Он повернулся к Джону и протянул ему руку:
— Удачи вам, и сделайте хорошую работу.
— Это я сделаю, сэр, — улыбнулся он, а Джесси стояла рядом, счастливая и гордая за Джона. — Благодарю вас за возможность возглавить мою собственную экспедицию и заверяю, что привезу материал, который сделает неизбежным в будущем и более дальние экспедиции.
— Я готов позавидовать тому, как вы проведете лето на открытом воздухе, — сказал Том, — сон под звездами, охота, купание на заре в горных реках.
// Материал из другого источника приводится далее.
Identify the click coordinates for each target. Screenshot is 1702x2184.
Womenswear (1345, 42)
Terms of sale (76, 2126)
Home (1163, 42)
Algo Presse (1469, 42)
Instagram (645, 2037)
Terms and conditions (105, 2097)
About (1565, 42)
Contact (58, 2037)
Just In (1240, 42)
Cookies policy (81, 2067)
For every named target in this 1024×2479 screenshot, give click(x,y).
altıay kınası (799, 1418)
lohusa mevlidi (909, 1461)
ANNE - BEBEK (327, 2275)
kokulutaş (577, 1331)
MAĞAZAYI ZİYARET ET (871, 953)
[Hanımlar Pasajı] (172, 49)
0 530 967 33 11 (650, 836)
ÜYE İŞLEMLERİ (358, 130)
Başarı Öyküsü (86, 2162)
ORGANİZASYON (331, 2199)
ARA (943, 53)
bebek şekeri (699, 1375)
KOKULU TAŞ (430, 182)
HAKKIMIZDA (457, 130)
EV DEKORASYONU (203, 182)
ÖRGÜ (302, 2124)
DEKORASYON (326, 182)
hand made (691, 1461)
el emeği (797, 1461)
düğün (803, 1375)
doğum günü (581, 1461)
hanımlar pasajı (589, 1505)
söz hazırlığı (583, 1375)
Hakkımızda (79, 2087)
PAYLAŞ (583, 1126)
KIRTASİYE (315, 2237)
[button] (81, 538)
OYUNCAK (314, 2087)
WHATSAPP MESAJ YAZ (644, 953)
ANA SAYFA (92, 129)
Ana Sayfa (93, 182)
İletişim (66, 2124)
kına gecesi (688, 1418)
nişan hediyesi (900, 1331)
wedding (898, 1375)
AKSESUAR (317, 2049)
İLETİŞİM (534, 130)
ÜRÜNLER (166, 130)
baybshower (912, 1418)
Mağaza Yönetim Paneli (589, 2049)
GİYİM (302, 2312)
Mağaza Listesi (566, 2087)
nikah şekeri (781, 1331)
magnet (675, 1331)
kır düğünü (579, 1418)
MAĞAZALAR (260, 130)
Это здоровая жизнь, лейтенант.
— Очень здоровая, сэр, — согласился Джон с искоркой в глазах, — но она не излечит мой особого рода недуг.
Том Бентон молча усмехнулся, потом пошел в столовую и закрыл за собой дверь. Джесси и Джон остались вдвоем.
Позже, на протяжении долгих месяцев разлуки, она старалась вспомнить, что произошло в наступивший вслед за этим момент. Она не помнила, какими взглядами они обменялись, какие слова сказали. Она не помнила, кто сделал первое движение, какой импульс толкнул их в объятия друг друга. Вдруг она почувствовала его руки, притягивающие ее к его телу, и его губы на своих губах. Она не могла дышать, не могла думать. Его рот, прижатый к ее губам, не произносил слов, а выразил себя в ободряющем поцелуе, говорившем им обоим, что в их единении была полная истина, а не ложь.
На следующее утро отец пригласил ее в библиотеку, где сообщил, что отныне она может не посещать Академию мисс Инглиш.
— Спасибо, дорогой, хорошо, что ты понял. Не поедешь ли со мной в Джорджтаун, чтобы помочь оформить мой уход из школы?
Она быстро собрала свои пожитки в спальне, затем присоединилась к отцу, приносившему извинения мисс Инглиш. Мисс Инглиш высказала свое мнение относительно ученицы:
— Мисс Джесси умная, сенатор, но ей не хватает послушания, которое присуще образцовому учащемуся. Более того, она обладает странной манерой ставить под вопрос наши задания: она либо принимает их, либо отвергает в соответствии с собственными нормами.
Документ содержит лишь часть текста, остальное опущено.